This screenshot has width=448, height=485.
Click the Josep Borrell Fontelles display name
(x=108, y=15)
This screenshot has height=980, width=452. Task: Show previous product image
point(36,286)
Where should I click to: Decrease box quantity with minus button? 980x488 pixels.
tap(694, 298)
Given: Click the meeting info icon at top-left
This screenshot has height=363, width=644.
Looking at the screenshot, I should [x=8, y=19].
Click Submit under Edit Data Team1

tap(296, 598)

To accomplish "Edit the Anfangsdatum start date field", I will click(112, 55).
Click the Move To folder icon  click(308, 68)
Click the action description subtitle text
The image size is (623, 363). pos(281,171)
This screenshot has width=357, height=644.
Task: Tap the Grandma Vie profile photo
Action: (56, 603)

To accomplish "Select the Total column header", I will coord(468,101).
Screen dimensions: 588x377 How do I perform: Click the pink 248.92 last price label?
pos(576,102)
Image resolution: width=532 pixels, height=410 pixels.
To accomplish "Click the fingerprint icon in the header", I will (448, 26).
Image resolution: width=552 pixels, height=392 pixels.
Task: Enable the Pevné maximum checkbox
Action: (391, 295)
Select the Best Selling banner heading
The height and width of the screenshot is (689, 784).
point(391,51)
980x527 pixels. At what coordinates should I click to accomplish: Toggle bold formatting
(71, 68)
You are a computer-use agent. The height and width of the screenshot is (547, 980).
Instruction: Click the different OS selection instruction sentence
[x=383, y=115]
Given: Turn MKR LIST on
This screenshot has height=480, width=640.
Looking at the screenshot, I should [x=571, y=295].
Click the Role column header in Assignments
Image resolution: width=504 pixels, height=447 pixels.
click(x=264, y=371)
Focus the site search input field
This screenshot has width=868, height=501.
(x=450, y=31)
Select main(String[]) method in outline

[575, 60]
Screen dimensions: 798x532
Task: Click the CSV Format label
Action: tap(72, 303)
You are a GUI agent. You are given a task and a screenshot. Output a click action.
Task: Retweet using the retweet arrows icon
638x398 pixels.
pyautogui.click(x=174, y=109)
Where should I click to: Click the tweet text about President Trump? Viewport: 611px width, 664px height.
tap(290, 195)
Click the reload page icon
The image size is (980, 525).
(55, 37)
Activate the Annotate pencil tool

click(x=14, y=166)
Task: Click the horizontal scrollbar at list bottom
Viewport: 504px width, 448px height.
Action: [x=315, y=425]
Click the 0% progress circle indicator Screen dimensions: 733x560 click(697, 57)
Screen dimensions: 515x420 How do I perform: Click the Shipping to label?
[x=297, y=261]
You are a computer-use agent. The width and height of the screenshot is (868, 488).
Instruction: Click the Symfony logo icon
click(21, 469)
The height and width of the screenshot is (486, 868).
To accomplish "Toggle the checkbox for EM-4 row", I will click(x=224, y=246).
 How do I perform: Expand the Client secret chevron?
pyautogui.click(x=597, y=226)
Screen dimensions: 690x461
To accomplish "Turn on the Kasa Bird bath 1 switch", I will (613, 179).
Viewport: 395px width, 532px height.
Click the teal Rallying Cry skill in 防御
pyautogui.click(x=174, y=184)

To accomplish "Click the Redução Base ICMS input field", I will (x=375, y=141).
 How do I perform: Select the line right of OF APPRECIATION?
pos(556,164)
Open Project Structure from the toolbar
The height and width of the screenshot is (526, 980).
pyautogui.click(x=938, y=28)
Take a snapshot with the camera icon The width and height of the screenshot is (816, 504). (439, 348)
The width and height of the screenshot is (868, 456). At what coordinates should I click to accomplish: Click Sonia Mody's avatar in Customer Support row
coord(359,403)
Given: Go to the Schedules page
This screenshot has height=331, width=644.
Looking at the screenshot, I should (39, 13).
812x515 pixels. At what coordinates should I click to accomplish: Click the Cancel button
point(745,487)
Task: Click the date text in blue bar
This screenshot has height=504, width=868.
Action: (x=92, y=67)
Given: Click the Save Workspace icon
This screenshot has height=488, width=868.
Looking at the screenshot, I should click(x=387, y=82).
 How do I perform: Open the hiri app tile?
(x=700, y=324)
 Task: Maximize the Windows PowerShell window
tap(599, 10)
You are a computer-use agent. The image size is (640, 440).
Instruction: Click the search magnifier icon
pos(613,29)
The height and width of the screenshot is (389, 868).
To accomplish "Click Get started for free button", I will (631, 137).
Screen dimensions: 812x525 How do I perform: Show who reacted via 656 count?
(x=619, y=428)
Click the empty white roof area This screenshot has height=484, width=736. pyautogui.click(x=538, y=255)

---*---

*Task requirements*:
Would you write out all the records exactly as they read?

*Output for this exercise*:
This screenshot has width=448, height=485.
Click the Josep Borrell Fontelles display name
(x=108, y=15)
This screenshot has height=980, width=452. Task: Show previous product image
point(36,286)
Where should I click to: Decrease box quantity with minus button? 980x488 pixels.
tap(694, 298)
Given: Click the meeting info icon at top-left
This screenshot has height=363, width=644.
Looking at the screenshot, I should [x=8, y=19].
Click Submit under Edit Data Team1

tap(296, 598)

To accomplish "Edit the Anfangsdatum start date field", I will click(112, 55).
Click the Move To folder icon  click(308, 68)
Click the action description subtitle text
The image size is (623, 363). pos(281,171)
This screenshot has width=357, height=644.
Task: Tap the Grandma Vie profile photo
Action: (56, 603)

To accomplish "Select the Total column header", I will coord(468,101).
Screen dimensions: 588x377 How do I perform: Click the pink 248.92 last price label?
pos(576,102)
Image resolution: width=532 pixels, height=410 pixels.
To accomplish "Click the fingerprint icon in the header", I will (448, 26).
Image resolution: width=552 pixels, height=392 pixels.
Task: Enable the Pevné maximum checkbox
Action: (391, 295)
Select the Best Selling banner heading
The height and width of the screenshot is (689, 784).
point(391,51)
980x527 pixels. At what coordinates should I click to accomplish: Toggle bold formatting
(71, 68)
You are a computer-use agent. The height and width of the screenshot is (547, 980).
Instruction: Click the different OS selection instruction sentence
[x=383, y=115]
Given: Turn MKR LIST on
This screenshot has height=480, width=640.
Looking at the screenshot, I should [x=571, y=295].
Click the Role column header in Assignments
Image resolution: width=504 pixels, height=447 pixels.
click(x=264, y=371)
Focus the site search input field
This screenshot has width=868, height=501.
(x=450, y=31)
Select main(String[]) method in outline

[575, 60]
Screen dimensions: 798x532
Task: Click the CSV Format label
Action: tap(72, 303)
You are a GUI agent. You are given a task and a screenshot. Output a click action.
Task: Retweet using the retweet arrows icon
638x398 pixels.
pyautogui.click(x=174, y=109)
Where should I click to: Click the tweet text about President Trump? Viewport: 611px width, 664px height.
tap(290, 195)
Click the reload page icon
The image size is (980, 525).
(55, 37)
Activate the Annotate pencil tool

click(x=14, y=166)
Task: Click the horizontal scrollbar at list bottom
Viewport: 504px width, 448px height.
Action: [x=315, y=425]
Click the 0% progress circle indicator Screen dimensions: 733x560 click(697, 57)
Screen dimensions: 515x420 How do I perform: Click the Shipping to label?
[x=297, y=261]
You are a computer-use agent. The width and height of the screenshot is (868, 488).
Instruction: Click the Symfony logo icon
click(21, 469)
The height and width of the screenshot is (486, 868).
To accomplish "Toggle the checkbox for EM-4 row", I will click(x=224, y=246).
 How do I perform: Expand the Client secret chevron?
pyautogui.click(x=597, y=226)
Screen dimensions: 690x461
To accomplish "Turn on the Kasa Bird bath 1 switch", I will (613, 179).
Viewport: 395px width, 532px height.
Click the teal Rallying Cry skill in 防御
pyautogui.click(x=174, y=184)

To accomplish "Click the Redução Base ICMS input field", I will (x=375, y=141).
 How do I perform: Select the line right of OF APPRECIATION?
pos(556,164)
Open Project Structure from the toolbar
The height and width of the screenshot is (526, 980).
pyautogui.click(x=938, y=28)
Take a snapshot with the camera icon The width and height of the screenshot is (816, 504). (439, 348)
The width and height of the screenshot is (868, 456). At what coordinates should I click to accomplish: Click Sonia Mody's avatar in Customer Support row
coord(359,403)
Given: Go to the Schedules page
This screenshot has height=331, width=644.
Looking at the screenshot, I should (39, 13).
812x515 pixels. At what coordinates should I click to accomplish: Click the Cancel button
point(745,487)
Task: Click the date text in blue bar
This screenshot has height=504, width=868.
Action: (x=92, y=67)
Given: Click the Save Workspace icon
This screenshot has height=488, width=868.
Looking at the screenshot, I should click(x=387, y=82).
 How do I perform: Open the hiri app tile?
(x=700, y=324)
 Task: Maximize the Windows PowerShell window
tap(599, 10)
You are a computer-use agent. The image size is (640, 440).
Instruction: Click the search magnifier icon
pos(613,29)
The height and width of the screenshot is (389, 868).
To accomplish "Click Get started for free button", I will (631, 137).
Screen dimensions: 812x525 How do I perform: Show who reacted via 656 count?
(x=619, y=428)
Click the empty white roof area This screenshot has height=484, width=736. pyautogui.click(x=538, y=255)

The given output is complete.